Anno di pubblicazione: 2018

Scrivere un volume di sintesi storica è operazione tutt’altro che banale, perché implica una salda impalcatura narrativa e interpretativa. Questo libro si presenta proprio come una sintesi della storia del primo femminismo italiano, compreso in un arco temporale che va dall’Unità alla costruzione del regime fascista. Il nesso tra movimento delle donne e ordine nazional-statuale è evidente e altrettanto motivato risulta il termine ad quem della legge «farsa» del fascismo sul voto amministrativo ad alcune categorie di donne.
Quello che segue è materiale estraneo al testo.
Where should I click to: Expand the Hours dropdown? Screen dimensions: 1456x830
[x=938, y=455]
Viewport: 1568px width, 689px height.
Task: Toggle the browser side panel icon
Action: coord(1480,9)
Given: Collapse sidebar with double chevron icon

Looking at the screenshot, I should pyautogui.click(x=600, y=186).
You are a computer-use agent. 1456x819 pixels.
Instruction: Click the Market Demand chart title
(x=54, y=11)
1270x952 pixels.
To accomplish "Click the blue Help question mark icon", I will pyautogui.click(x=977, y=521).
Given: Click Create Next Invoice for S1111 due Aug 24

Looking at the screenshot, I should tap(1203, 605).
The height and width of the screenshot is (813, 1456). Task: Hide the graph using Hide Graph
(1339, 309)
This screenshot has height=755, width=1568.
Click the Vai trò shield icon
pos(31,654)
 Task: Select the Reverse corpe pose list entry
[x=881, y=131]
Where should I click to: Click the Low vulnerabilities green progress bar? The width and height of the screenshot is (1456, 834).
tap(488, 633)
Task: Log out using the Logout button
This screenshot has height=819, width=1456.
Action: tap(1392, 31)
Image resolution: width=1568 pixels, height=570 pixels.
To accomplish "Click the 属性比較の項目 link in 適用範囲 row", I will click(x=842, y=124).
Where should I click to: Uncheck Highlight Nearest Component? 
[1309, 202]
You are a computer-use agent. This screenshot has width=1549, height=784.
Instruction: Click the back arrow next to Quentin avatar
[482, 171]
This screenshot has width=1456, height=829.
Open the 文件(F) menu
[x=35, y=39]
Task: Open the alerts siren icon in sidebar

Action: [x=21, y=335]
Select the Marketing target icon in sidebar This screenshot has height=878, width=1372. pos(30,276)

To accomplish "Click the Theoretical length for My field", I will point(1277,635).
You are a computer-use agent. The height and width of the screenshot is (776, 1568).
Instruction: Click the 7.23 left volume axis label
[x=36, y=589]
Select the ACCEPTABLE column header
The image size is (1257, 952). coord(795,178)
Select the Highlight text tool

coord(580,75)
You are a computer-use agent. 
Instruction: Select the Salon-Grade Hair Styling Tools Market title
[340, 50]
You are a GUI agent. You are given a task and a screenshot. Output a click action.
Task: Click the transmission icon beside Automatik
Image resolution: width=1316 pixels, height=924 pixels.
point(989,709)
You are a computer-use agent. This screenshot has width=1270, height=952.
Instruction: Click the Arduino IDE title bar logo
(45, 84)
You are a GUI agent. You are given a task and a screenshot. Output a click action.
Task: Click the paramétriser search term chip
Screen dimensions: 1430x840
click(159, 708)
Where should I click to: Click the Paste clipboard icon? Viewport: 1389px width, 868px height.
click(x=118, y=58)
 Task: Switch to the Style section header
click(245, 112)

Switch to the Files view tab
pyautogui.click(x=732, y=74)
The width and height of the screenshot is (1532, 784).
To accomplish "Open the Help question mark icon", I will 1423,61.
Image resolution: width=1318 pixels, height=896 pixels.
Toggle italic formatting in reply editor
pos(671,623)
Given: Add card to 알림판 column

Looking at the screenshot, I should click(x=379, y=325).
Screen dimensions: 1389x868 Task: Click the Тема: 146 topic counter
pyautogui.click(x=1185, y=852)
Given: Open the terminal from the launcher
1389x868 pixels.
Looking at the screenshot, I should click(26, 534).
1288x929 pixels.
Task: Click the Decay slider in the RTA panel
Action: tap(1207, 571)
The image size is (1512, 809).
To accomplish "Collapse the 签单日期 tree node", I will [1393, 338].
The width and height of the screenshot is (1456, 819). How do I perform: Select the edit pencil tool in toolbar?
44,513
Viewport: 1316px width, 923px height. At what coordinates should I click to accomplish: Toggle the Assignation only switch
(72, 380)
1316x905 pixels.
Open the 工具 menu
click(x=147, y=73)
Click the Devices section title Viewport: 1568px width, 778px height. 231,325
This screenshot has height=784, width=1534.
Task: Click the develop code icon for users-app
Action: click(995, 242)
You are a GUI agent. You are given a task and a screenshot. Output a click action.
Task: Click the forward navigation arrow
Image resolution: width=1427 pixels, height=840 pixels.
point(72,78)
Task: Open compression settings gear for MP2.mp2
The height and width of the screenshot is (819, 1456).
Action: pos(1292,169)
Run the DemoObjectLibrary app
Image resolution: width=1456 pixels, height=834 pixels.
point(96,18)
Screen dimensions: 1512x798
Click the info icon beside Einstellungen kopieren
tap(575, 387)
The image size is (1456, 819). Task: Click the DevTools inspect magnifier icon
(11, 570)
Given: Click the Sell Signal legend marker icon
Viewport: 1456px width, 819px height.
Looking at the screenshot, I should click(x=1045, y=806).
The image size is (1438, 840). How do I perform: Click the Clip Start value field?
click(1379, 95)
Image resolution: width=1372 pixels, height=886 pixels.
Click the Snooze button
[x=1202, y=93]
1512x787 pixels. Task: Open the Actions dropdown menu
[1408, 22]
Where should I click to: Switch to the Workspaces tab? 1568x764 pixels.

Rimarcando le origini postunitarie, l’a. sottolinea l’allineamento temporale tra i movimenti femministi di altri paesi occidentali e il primo femminismo italiano, articolandolo semmai in un’anima prettamente emancipazionista, d’ispirazione democratico-radicale, e in un più vasto «femminismo moderato prepolitico» (p. 11), disteso in un arcipelago di attività editoriali e assistenziali, che avrebbe costituito uno dei tratti distintivi del movi- mento delle donne italiano sin dentro il ’900. A mio avviso il ricorso alla categoria del prepolitico può risultare fuorviante in un volume che riannoda le domande e i percorsi di cittadinanza femminili, ma sembra funzionale alla tesi di fondo dell’a., ad accreditare cioè la vocazione essenzialmente etica del primo femminismo italiano. Un’etica che riflette lo «spirito dell’epoca», che si affida cioè ai valori del materno, tra conformità e dissonanze rispetto al canone risorgimentale, alle torsioni neopositiviste, alla retorica imperialista. Tutti tornanti di volta in volta affrontati nel volume, mentre sfilano i tanti nomi di periodici, associazioni e singole figure di un mosaico femminista davvero molto eterogeneo, accumunato solo da quell’etica materna che sarà infine «catturata» dal patriottismo nazionalista al tempo della Grande guerra.
Nel complesso si ha l’impressione che l’a. sia soprattutto interessata a valorizzare l’esperienza storica del primo femminismo nelle sue diverse componenti, in ciò scontando forse l’ancoraggio a un dibattito a suo giudizio ancora attuale sulle continuità e/o discontinuità tra il femminismo della prima e della seconda ondata (vedi l’Introduzione, in particolare pp. 7-8). Per la mole di informazioni e gli spunti di ricerca questa sintesi è comunque utile, benché la scelta di snellire risolutamente le note, e di costruire una Bibliografia slegata dal testo, non sembra facilitare chi volesse svolgere ulteriori approfondimenti.